Researchers found that mean change in VA from baseline to 12 weeks was associated with long-term outcomes when treating DME with any of the three anti-VEGF agents. Evidently, eyes with low visual letter score gain at 12 weeks had lower visual letter score at 2 years. However, there was a significant amount of individual variability in the course of long-term vision gain in these low-early-response cases. Although mean change in VA at 12 weeks was found to correlate with later visual outcomes, baseline and 12-week CST response to anti-VEGF had far less association with long-term VA outcomes. Hence, predictions for long-term visual response to anti-VEGF (regardless of the particular drug) based on 12-week VA are difficult for any patient with DME.

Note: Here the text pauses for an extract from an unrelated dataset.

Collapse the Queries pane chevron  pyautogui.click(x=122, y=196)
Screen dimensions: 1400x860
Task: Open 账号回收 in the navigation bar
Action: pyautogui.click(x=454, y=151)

A major question not assessed in the current study was whether there is a role for switching to alternative therapies in eyes with persistent DME and an initial < 5-letter gain. Even though the median absolute VA at 2 years was extremely good in the current study for these eyes (ranging from 20/25 to 20/32), discussion on when to incorporate additional therapies like steroid implants is warranted in the future.

It is also unclear how visual outcomes would trend beyond 2 years and what the rate of recurrence is for patients who had evident resolution of disease with good VA initially.

Additionally, it is vital to remember that the preset categories of improvement in this study (< 5 letters and ≥ 10 letters) are not the only measurements of improvement in VA. Individual patients could also exhibit improvements on a more gradual scale, or there could be inherent variability in measurement of VA.

In summary, 12-week response in VA to anti-VEGF treatment seems to be positively associated with 2-year visual outcomes. However, more important, a less than ideal response at 12 weeks did not impede substantial visual gain at 2 years for a large number of eyes. Also, the majority of eyes with < 5-letter gain at 12 weeks usually had very good VA at 2 years.